Stored data
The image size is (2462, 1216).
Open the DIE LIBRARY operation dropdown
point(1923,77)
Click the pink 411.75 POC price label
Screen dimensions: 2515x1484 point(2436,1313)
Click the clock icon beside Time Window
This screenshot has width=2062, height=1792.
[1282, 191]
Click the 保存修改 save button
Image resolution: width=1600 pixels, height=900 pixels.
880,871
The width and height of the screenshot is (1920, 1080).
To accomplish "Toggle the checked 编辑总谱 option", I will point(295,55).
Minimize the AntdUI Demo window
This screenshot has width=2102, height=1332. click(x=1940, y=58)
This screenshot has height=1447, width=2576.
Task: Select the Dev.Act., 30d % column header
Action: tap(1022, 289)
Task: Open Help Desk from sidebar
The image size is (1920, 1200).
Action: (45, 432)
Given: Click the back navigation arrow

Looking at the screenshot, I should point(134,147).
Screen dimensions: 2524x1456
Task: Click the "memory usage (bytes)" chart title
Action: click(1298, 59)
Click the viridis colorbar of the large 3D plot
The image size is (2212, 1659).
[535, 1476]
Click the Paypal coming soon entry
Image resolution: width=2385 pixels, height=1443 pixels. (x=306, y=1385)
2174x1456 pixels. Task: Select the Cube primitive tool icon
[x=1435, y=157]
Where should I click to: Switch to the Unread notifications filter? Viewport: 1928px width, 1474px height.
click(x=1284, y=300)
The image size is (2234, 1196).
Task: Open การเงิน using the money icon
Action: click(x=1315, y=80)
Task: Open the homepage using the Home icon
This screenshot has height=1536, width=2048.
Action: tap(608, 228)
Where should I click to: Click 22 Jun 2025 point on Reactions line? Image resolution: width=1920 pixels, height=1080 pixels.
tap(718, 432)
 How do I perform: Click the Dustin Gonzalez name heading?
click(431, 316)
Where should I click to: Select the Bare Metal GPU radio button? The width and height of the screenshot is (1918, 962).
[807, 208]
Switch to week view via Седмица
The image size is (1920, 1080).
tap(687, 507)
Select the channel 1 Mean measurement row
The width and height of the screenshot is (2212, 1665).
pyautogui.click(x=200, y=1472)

YOUR GOAL |
Return word for word the line with "Where should I click to: Switch" and every line after it through the end of the records above.

SOLUTION TO THE EXERCISE |
Where should I click to: Switch to the Unread notifications filter? Viewport: 1928px width, 1474px height.
click(x=1284, y=300)
The image size is (2234, 1196).
Task: Open การเงิน using the money icon
Action: click(x=1315, y=80)
Task: Open the homepage using the Home icon
This screenshot has height=1536, width=2048.
Action: tap(608, 228)
Where should I click to: Click 22 Jun 2025 point on Reactions line? Image resolution: width=1920 pixels, height=1080 pixels.
tap(718, 432)
 How do I perform: Click the Dustin Gonzalez name heading?
click(431, 316)
Where should I click to: Select the Bare Metal GPU radio button? The width and height of the screenshot is (1918, 962).
[807, 208]
Switch to week view via Седмица
The image size is (1920, 1080).
tap(687, 507)
Select the channel 1 Mean measurement row
The width and height of the screenshot is (2212, 1665).
pyautogui.click(x=200, y=1472)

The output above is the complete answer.